#### Trabajo requerido:
Reproduce todas las entradas siguientes letra por letra, sin omitir ni modificar nada.

#### Entradas mostradas:
※ ※ ※
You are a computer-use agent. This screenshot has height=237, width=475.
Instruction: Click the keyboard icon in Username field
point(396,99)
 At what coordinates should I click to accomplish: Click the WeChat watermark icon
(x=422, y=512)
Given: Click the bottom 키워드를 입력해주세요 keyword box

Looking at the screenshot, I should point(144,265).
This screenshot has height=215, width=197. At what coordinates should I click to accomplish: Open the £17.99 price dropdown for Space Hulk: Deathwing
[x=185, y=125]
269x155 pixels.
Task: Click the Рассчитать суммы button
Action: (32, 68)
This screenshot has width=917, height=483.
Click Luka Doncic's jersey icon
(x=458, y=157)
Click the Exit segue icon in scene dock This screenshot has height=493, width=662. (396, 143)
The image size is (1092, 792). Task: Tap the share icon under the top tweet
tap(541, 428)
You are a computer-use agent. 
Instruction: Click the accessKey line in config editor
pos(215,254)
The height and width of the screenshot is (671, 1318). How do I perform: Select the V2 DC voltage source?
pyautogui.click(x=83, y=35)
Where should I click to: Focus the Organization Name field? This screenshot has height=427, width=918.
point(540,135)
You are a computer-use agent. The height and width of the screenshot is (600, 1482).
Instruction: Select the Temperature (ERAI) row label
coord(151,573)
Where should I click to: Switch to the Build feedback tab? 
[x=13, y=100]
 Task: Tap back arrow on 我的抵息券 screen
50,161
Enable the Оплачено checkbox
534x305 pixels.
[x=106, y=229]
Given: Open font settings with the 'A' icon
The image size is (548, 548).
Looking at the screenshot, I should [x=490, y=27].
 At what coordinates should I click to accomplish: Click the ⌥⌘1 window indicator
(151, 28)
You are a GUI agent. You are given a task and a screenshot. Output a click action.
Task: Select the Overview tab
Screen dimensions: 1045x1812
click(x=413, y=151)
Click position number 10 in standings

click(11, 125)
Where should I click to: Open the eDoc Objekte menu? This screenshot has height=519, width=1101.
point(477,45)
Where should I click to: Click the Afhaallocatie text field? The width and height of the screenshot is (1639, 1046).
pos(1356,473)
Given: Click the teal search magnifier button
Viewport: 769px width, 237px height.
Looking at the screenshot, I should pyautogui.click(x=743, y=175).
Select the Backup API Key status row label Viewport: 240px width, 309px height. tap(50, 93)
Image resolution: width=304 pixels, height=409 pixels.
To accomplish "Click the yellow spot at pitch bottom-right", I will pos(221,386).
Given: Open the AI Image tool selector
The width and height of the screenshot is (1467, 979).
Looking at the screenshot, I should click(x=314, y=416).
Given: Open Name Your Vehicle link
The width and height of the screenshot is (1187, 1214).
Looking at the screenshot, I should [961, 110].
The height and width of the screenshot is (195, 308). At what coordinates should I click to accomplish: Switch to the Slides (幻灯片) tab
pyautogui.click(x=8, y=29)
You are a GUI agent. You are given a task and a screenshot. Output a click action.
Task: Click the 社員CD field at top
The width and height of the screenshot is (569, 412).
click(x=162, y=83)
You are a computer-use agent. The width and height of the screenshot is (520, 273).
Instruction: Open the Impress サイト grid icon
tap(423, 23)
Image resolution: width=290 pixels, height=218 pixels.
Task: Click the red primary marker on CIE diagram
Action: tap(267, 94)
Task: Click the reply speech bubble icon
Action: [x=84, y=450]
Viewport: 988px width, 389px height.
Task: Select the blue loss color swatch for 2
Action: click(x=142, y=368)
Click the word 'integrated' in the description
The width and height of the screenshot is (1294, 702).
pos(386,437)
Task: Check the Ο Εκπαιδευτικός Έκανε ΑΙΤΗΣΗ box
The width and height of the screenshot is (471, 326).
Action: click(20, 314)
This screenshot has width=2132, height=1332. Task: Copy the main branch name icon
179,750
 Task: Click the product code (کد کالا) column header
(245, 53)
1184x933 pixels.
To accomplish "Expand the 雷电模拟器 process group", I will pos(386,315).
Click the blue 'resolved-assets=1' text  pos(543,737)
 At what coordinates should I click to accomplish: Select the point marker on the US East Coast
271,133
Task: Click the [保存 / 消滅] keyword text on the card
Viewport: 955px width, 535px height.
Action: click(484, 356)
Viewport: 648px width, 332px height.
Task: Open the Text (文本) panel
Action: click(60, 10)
※ ※ ※
#### Respuesta:
You are a computer-use agent. This screenshot has height=237, width=475.
Instruction: Click the keyboard icon in Username field
point(396,99)
 At what coordinates should I click to accomplish: Click the WeChat watermark icon
(x=422, y=512)
Given: Click the bottom 키워드를 입력해주세요 keyword box

Looking at the screenshot, I should point(144,265).
This screenshot has height=215, width=197. At what coordinates should I click to accomplish: Open the £17.99 price dropdown for Space Hulk: Deathwing
[x=185, y=125]
269x155 pixels.
Task: Click the Рассчитать суммы button
Action: (32, 68)
This screenshot has width=917, height=483.
Click Luka Doncic's jersey icon
(x=458, y=157)
Click the Exit segue icon in scene dock This screenshot has height=493, width=662. (396, 143)
The image size is (1092, 792). Task: Tap the share icon under the top tweet
tap(541, 428)
You are a computer-use agent. 
Instruction: Click the accessKey line in config editor
pos(215,254)
The height and width of the screenshot is (671, 1318). How do I perform: Select the V2 DC voltage source?
pyautogui.click(x=83, y=35)
Where should I click to: Focus the Organization Name field? This screenshot has height=427, width=918.
point(540,135)
You are a computer-use agent. The height and width of the screenshot is (600, 1482).
Instruction: Select the Temperature (ERAI) row label
coord(151,573)
Where should I click to: Switch to the Build feedback tab? 
[x=13, y=100]
 Task: Tap back arrow on 我的抵息券 screen
50,161
Enable the Оплачено checkbox
534x305 pixels.
[x=106, y=229]
Given: Open font settings with the 'A' icon
The image size is (548, 548).
Looking at the screenshot, I should [x=490, y=27].
 At what coordinates should I click to accomplish: Click the ⌥⌘1 window indicator
(151, 28)
You are a GUI agent. You are given a task and a screenshot. Output a click action.
Task: Select the Overview tab
Screen dimensions: 1045x1812
click(x=413, y=151)
Click position number 10 in standings

click(11, 125)
Where should I click to: Open the eDoc Objekte menu? This screenshot has height=519, width=1101.
point(477,45)
Where should I click to: Click the Afhaallocatie text field? The width and height of the screenshot is (1639, 1046).
pos(1356,473)
Given: Click the teal search magnifier button
Viewport: 769px width, 237px height.
Looking at the screenshot, I should pyautogui.click(x=743, y=175).
Select the Backup API Key status row label Viewport: 240px width, 309px height. tap(50, 93)
Image resolution: width=304 pixels, height=409 pixels.
To accomplish "Click the yellow spot at pitch bottom-right", I will pos(221,386).
Given: Open the AI Image tool selector
The width and height of the screenshot is (1467, 979).
Looking at the screenshot, I should click(x=314, y=416).
Given: Open Name Your Vehicle link
The width and height of the screenshot is (1187, 1214).
Looking at the screenshot, I should [961, 110].
The height and width of the screenshot is (195, 308). At what coordinates should I click to accomplish: Switch to the Slides (幻灯片) tab
pyautogui.click(x=8, y=29)
You are a GUI agent. You are given a task and a screenshot. Output a click action.
Task: Click the 社員CD field at top
The width and height of the screenshot is (569, 412).
click(x=162, y=83)
You are a computer-use agent. The width and height of the screenshot is (520, 273).
Instruction: Open the Impress サイト grid icon
tap(423, 23)
Image resolution: width=290 pixels, height=218 pixels.
Task: Click the red primary marker on CIE diagram
Action: tap(267, 94)
Task: Click the reply speech bubble icon
Action: [x=84, y=450]
Viewport: 988px width, 389px height.
Task: Select the blue loss color swatch for 2
Action: click(x=142, y=368)
Click the word 'integrated' in the description
The width and height of the screenshot is (1294, 702).
pos(386,437)
Task: Check the Ο Εκπαιδευτικός Έκανε ΑΙΤΗΣΗ box
The width and height of the screenshot is (471, 326).
Action: click(20, 314)
This screenshot has width=2132, height=1332. Task: Copy the main branch name icon
179,750
 Task: Click the product code (کد کالا) column header
(245, 53)
1184x933 pixels.
To accomplish "Expand the 雷电模拟器 process group", I will pos(386,315).
Click the blue 'resolved-assets=1' text  pos(543,737)
 At what coordinates should I click to accomplish: Select the point marker on the US East Coast
271,133
Task: Click the [保存 / 消滅] keyword text on the card
Viewport: 955px width, 535px height.
Action: click(484, 356)
Viewport: 648px width, 332px height.
Task: Open the Text (文本) panel
Action: click(60, 10)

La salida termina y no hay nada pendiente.